Max says…

Another aide memoire, but again may be useful to some. I’d like the ability to work from home on some web development projects I’m doing at work. Getting the code locally is not a problem thanks to Subversion over ssh However viewing the results can be tricky when you consider that the development server is behind the work network. The answer is SSH tunneling.

Let’s say you can access SERVER_A directly over ssh The service you want to access is on SERVER_B which you can’t access directly via SSH from your local machine. However, you can access SERVER_B from SERVER_A. I’ll assume that you want to access the service locally on port 12345, and that the remove port is port 80. The following command will allow you to access a service on SERVER_B from your local machine.

ssh -Nf -L 12345:SERVER_B:80 username@SERVER_A

The ‘-Nf’ switch says don’t execute a command with this ssh session, and run this ssh process in the background.
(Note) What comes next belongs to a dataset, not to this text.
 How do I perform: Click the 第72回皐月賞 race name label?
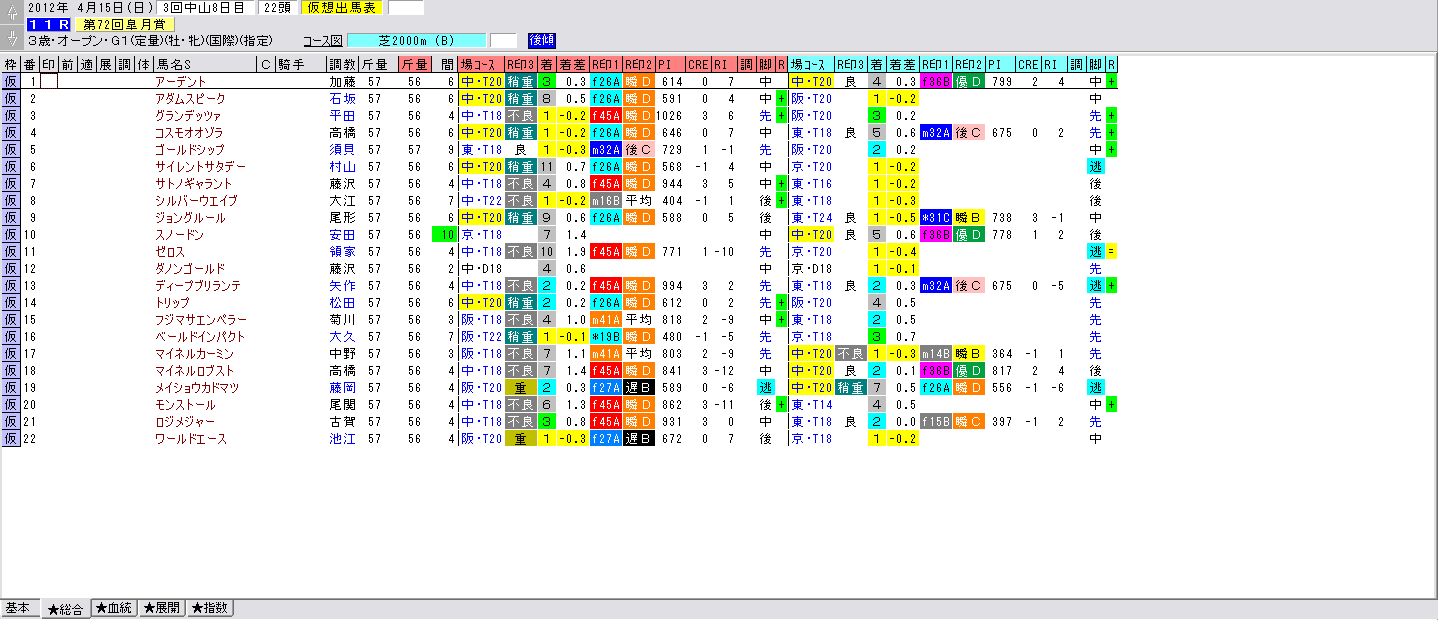pos(125,24)
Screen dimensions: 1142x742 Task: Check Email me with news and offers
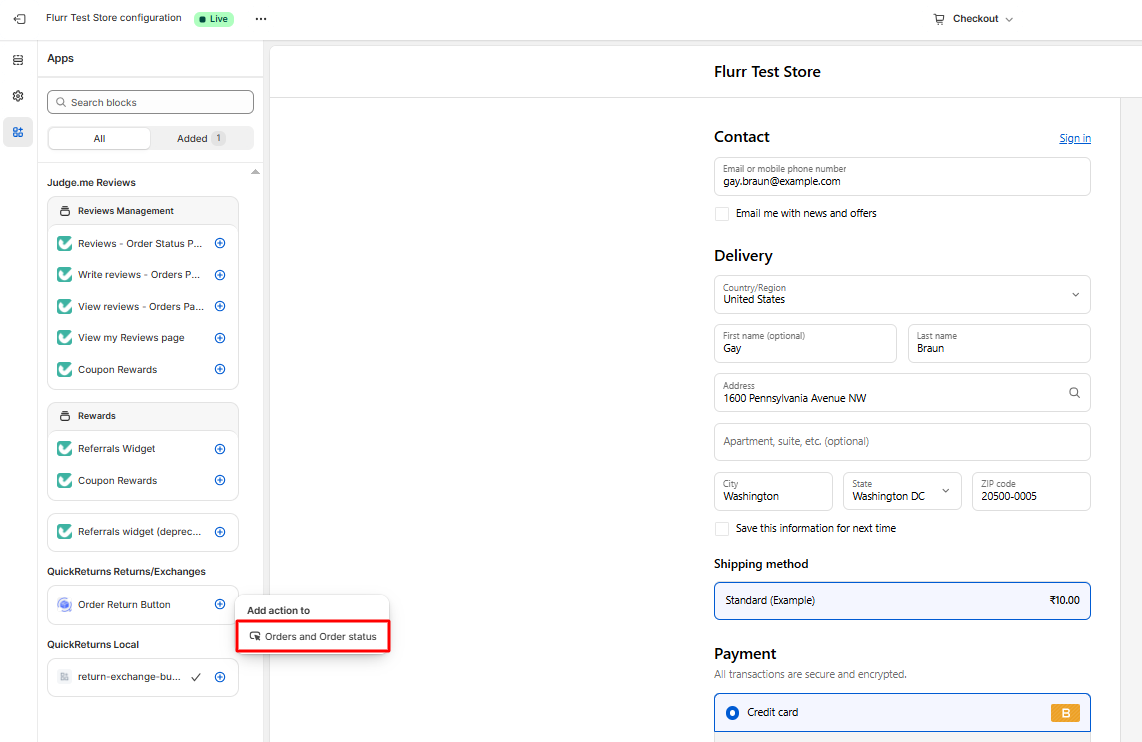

The first port is the port you want to use locally; the first server is the usually inaccessible remote server you want access to; and the third port is the remote port you want to use. The final argument gives the login to the remotely accessible server you have ssh access to directly.

One caveat to this is if you are trying to access a web site that is defined using Apache virtual hosts. With this command alone, requesting localhost:12345 in Firefox would only direct you to the site that is listening remotely for requests that match ‘localhost’. If you would ordinarily access this site using mysite.server_b, then you need to use that as the address in Firefox on your local machine. Therefore, this needs to be added in /etc/hosts. With that done, you should be able to request mysite.server_b:12345 in Firefox and be directed to the remote “virtual host” site.